WHAT THE EXERCISE ASKS »
Pick out each line of the records in which the word "알아보기" appears.

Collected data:
= Beginning of Section =

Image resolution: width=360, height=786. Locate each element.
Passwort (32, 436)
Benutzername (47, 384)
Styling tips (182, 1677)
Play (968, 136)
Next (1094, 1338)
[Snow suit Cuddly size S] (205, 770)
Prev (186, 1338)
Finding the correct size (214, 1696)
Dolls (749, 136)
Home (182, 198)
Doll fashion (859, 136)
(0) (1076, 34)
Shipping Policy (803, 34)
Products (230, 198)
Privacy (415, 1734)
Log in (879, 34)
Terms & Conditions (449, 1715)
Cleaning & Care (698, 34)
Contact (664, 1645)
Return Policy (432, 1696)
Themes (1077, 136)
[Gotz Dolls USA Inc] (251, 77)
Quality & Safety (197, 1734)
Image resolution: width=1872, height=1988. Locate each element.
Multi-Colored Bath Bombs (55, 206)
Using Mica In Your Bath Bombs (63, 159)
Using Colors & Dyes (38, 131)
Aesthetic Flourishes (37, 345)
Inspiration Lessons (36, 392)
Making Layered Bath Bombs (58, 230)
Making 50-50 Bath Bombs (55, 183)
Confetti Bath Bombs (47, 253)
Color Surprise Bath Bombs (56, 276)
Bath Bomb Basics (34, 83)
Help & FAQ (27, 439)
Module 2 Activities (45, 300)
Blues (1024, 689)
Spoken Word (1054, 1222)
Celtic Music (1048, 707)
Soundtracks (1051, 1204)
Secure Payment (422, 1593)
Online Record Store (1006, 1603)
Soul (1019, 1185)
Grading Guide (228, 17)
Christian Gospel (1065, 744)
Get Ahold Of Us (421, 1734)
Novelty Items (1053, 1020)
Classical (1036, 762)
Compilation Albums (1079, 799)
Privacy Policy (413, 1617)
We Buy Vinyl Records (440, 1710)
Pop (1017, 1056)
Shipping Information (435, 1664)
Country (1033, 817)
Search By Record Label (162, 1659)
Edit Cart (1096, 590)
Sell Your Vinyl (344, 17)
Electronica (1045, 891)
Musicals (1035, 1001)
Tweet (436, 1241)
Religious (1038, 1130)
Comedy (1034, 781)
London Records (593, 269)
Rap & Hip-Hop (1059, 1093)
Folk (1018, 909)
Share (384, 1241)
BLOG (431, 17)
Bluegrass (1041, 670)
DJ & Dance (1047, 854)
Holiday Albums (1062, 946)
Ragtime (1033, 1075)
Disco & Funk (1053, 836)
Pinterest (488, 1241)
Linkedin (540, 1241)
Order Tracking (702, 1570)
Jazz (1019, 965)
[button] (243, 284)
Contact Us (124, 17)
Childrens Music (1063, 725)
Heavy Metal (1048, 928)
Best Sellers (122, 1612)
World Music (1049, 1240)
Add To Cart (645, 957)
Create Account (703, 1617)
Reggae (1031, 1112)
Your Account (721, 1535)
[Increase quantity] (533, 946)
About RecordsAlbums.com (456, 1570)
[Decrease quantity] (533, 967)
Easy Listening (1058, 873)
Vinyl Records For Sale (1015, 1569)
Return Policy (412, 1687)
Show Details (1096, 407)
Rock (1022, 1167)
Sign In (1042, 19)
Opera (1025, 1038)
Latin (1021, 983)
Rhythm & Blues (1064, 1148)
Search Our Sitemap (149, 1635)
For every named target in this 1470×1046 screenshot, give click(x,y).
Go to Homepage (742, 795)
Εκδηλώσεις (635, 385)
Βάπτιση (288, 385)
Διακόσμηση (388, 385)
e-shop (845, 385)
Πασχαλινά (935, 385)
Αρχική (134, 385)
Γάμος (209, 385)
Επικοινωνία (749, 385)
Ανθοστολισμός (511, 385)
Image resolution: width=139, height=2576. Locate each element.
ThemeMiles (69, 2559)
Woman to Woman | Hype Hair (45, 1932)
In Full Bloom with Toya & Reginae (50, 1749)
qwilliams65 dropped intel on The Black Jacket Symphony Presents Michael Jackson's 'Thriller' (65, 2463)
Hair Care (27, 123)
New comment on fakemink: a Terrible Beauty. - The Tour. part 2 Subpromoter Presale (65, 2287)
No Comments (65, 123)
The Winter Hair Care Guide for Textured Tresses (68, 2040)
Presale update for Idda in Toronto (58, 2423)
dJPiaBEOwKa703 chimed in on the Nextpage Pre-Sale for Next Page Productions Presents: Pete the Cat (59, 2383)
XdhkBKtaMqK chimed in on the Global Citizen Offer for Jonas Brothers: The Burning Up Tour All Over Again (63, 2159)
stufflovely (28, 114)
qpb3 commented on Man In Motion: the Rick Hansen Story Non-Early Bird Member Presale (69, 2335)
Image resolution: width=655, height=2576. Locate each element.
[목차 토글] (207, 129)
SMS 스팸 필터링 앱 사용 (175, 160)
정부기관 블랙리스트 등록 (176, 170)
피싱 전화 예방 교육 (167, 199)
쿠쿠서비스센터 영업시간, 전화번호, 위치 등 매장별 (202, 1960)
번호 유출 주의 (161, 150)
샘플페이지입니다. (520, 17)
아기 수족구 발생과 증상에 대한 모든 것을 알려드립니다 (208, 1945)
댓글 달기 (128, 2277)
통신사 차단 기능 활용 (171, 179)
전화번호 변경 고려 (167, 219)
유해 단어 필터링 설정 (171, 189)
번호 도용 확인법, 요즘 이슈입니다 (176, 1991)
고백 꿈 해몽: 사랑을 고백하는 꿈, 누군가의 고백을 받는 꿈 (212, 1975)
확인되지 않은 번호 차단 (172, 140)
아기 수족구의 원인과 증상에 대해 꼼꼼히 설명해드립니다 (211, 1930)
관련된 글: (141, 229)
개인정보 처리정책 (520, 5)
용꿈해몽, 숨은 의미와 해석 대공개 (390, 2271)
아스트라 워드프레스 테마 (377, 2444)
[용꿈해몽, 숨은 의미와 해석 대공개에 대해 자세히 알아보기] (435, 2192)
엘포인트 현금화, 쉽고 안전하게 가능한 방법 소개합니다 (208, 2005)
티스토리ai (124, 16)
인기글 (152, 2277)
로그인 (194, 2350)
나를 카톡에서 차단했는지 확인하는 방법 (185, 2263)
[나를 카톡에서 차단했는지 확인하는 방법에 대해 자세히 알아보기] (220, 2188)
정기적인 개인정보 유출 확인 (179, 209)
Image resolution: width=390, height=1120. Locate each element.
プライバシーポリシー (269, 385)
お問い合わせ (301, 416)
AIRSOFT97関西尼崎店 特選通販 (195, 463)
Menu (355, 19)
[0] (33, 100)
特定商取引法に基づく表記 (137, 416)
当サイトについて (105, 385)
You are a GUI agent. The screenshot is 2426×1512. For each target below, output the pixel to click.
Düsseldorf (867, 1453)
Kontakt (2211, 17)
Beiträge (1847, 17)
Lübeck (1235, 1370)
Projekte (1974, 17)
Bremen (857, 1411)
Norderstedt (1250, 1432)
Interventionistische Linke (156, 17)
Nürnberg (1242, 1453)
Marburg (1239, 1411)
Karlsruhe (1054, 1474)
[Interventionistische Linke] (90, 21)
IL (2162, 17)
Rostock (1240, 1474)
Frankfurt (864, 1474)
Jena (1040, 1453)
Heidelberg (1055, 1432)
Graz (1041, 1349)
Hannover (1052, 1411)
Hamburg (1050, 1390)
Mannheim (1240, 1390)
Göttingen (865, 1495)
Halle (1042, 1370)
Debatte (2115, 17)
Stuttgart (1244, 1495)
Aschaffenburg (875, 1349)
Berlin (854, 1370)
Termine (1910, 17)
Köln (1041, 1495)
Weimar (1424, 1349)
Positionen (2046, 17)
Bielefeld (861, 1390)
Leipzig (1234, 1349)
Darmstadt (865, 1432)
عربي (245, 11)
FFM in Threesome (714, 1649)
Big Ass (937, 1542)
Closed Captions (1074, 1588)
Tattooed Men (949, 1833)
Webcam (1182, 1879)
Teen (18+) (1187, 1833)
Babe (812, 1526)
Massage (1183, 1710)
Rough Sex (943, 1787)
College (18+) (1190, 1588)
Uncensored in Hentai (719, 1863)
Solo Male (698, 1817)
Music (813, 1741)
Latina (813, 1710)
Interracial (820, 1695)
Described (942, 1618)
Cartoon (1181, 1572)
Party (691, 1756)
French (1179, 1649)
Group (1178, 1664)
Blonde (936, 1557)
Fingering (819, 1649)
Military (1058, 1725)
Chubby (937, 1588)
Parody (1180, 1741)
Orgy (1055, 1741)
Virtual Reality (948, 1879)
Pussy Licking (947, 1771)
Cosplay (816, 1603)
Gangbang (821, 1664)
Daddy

= End of Section =

RESPONSE FOR THIS EXERCISE »
[용꿈해몽, 숨은 의미와 해석 대공개에 대해 자세히 알아보기] (435, 2192)
[나를 카톡에서 차단했는지 확인하는 방법에 대해 자세히 알아보기] (220, 2188)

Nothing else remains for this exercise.